▶ [Exercise directions] Every record that follows should be copied exactly. No picture belongs in the copy.

(Stored items)
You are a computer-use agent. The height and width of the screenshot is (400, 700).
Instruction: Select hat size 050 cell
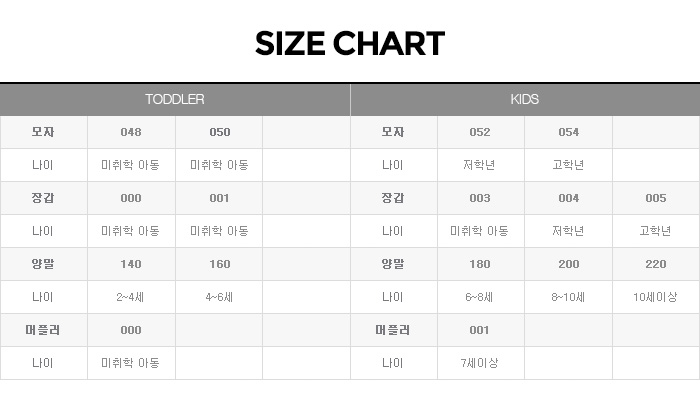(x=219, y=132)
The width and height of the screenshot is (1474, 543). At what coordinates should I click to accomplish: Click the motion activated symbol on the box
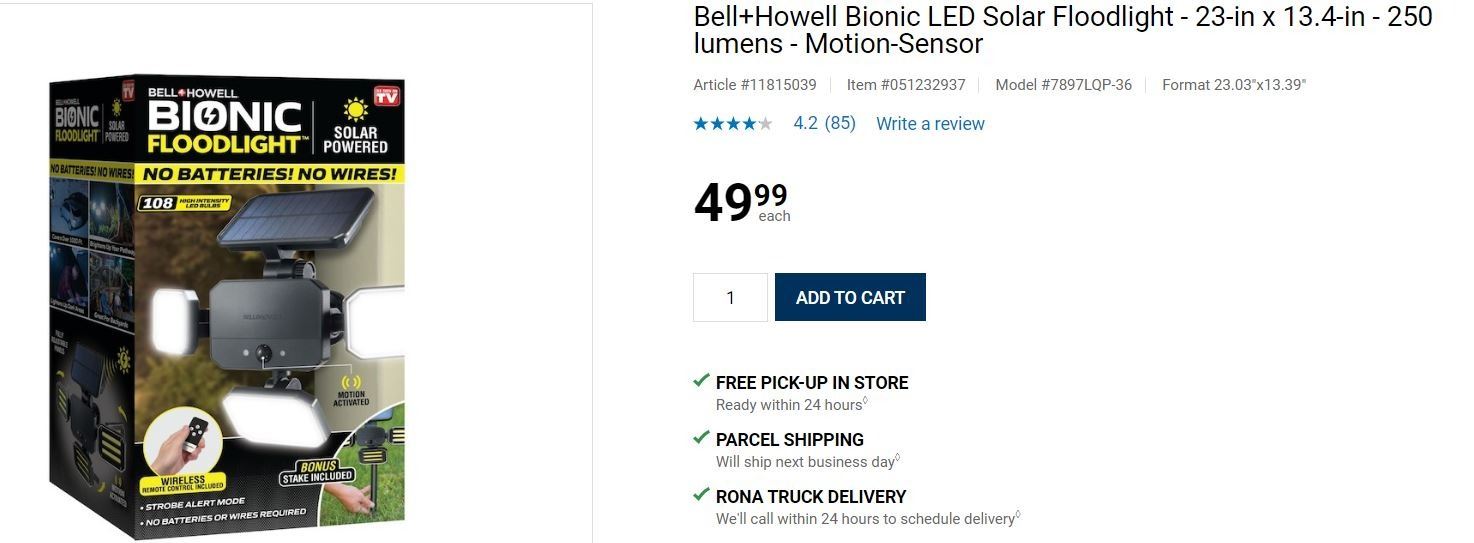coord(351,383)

▶ [Answer]
You are a computer-use agent. The height and width of the screenshot is (400, 700).
Instruction: Select hat size 050 cell
(x=219, y=132)
The width and height of the screenshot is (1474, 543). At what coordinates should I click to accomplish: Click the motion activated symbol on the box
coord(351,383)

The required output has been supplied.